Two former executives from Rupert Murdoch's British newspaper arm should be formally admonished after misleading a parliamentary committee investigating claims of phone-hacking, lawmakers said on Wednesday.
Colin Myler, the former editor of the defunct News of the World newspaper, and Tom Crone, the tabloid's top lawyer, were found in contempt of the House of Commons over evidence they gave to its Culture, Media and Sport Committee in 2009, a report by parliament's Privileges Committee found.
Myler and Crone have denied misleading lawmakers.
The News of the World newspaper closed in 2011 after it was revealed journalists on the paper had been involved in hacking the voicemails on mobile phones of thousands of people, including that belonging to a murdered schoolgirl, to find exclusive stories.
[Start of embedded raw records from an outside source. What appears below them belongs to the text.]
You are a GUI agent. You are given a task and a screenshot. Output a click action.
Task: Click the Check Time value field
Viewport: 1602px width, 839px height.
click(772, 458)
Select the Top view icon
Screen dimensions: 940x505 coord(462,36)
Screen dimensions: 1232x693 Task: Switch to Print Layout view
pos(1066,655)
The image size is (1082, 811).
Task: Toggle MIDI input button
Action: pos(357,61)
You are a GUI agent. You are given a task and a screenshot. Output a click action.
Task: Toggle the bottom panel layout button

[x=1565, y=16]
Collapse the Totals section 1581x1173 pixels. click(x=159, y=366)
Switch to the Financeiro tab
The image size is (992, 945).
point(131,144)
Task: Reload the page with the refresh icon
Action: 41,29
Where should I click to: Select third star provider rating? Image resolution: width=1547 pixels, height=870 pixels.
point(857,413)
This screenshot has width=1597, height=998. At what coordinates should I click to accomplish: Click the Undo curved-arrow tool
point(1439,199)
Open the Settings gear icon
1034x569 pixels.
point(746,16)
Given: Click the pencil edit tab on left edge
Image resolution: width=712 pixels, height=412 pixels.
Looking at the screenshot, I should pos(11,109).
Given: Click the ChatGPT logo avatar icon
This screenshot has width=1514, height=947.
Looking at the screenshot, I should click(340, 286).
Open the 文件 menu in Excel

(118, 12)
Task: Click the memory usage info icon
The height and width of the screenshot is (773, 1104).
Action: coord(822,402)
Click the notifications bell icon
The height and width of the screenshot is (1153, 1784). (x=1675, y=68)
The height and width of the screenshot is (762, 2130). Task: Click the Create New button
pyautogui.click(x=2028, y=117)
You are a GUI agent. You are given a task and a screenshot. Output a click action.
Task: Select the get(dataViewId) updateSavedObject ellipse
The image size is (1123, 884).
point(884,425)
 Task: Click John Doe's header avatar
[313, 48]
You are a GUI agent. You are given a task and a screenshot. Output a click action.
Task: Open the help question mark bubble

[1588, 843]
The paper's former editor Andy Coulson and a number of other former staff were convicted and jailed in 2014.
Following a lengthy inquiry into phone-hacking, the culture committee concluded in 2012 that media mogul Murdoch was not fit to run a major international company and raised questions about the competency of his son James.
The report also singled out the paper's final editor Myler, Crone and Les Hinton, the ex-head of his British newspaper arm then called News International, for having misled them in testimony.
The Privileges Committee said it agreed with the conclusion that Myler and Crone had answered "questions falsely about knowledge of evidence that other News of the World employees had been involved in phonehacking and other wrongdoing".
However, it said there was insufficient evidence to find Hinton or News International guilty of contempt.
In statements issued to media, both Crone and Myler disputed the conclusion and denied misleading lawmakers.
"Had the appropriate standard of proof been properly applied, the Privileges Committee could not have reached a finding of contempt against me, given that the report identifies evidence which plainly contradicts their conclusions," Myler said.
The Privileges Committee recommended the House of Commons agreed a motion formally admonishing the men for their conduct, a penalty that amounts to a slap on the wrist.